In the prologue to the Prose Edda, both Thor and his wife Sif (from Norse mythology) are described as fair-haired. In the Poetic Edda poem Rígsþula, the blond man Jarl is considered to be the ancestor of the dominant warrior class. In Northern European folklore, fairies value blonde hair in humans. Blonde babies are more likely to be stolen and replaced with changelings, and young blonde women are more likely to be lured away to the land of the fairies.
In European fairy tales, blonde hair was commonly ascribed to the heroes and heroines. This may occur in the text, as in Madame d'Aulnoy's La Belle aux cheveux d'or or The Story of Pretty Goldilocks (The Beauty with Golden Hair), or in illustrations depicting the scenes. One notable exception is Snow White who, because of her mother's wish for a child "...lips as red as blood, skin as white as snow, hair as black as ebony," has dark hair. This tendency appears also in more formal literature; in Greek mythology, Aphrodite, is the goddess of love and beauty and also had "golden hair" (e.g. according to an Oxyrhynchus Papyri attributed to Ibycus, Hesiod's Theogony, and also centuries later in Coluthus' "Rape of Helen").

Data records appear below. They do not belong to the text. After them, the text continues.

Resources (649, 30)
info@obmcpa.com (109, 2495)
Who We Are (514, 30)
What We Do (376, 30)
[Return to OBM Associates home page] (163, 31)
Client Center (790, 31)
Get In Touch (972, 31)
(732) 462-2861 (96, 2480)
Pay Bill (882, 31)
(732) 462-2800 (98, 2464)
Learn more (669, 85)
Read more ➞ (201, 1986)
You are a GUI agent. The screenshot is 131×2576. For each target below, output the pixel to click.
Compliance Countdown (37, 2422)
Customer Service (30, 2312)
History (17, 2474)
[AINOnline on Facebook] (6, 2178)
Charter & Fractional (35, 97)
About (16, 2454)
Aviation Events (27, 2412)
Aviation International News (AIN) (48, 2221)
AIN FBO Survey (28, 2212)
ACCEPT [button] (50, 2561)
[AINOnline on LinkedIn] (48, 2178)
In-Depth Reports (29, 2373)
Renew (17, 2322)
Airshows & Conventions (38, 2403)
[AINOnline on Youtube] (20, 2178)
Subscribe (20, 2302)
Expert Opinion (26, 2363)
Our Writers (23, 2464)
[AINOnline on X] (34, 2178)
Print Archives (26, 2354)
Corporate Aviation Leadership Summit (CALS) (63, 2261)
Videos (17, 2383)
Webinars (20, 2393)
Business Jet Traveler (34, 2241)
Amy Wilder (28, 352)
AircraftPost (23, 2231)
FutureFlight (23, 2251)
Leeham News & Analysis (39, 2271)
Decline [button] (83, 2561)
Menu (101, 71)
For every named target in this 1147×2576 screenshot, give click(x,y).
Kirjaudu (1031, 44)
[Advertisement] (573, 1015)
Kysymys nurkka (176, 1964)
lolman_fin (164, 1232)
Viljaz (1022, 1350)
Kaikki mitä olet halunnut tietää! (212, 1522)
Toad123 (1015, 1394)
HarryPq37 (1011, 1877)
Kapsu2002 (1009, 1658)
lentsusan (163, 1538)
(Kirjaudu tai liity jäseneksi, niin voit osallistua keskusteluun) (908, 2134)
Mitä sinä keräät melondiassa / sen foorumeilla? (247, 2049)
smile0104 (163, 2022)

In Miguel de Cervantes' Don Quixote, the ideal beauty is Dulcinea whose "hairs are gold"; in Milton's poem Paradise Lost the noble and innocent Adam and Eve have "golden tresses", the protagonist-womaniser in Guy de Maupassant's novel Bel Ami who "recalled the hero of the popular romances" has "slightly reddish chestnut blond hair", while near the end of J. R. R. Tolkien's work The Lord of the Rings, the especially favourable year following the War of the Ring was signified in the Shire by an exceptional number of blonde-haired children.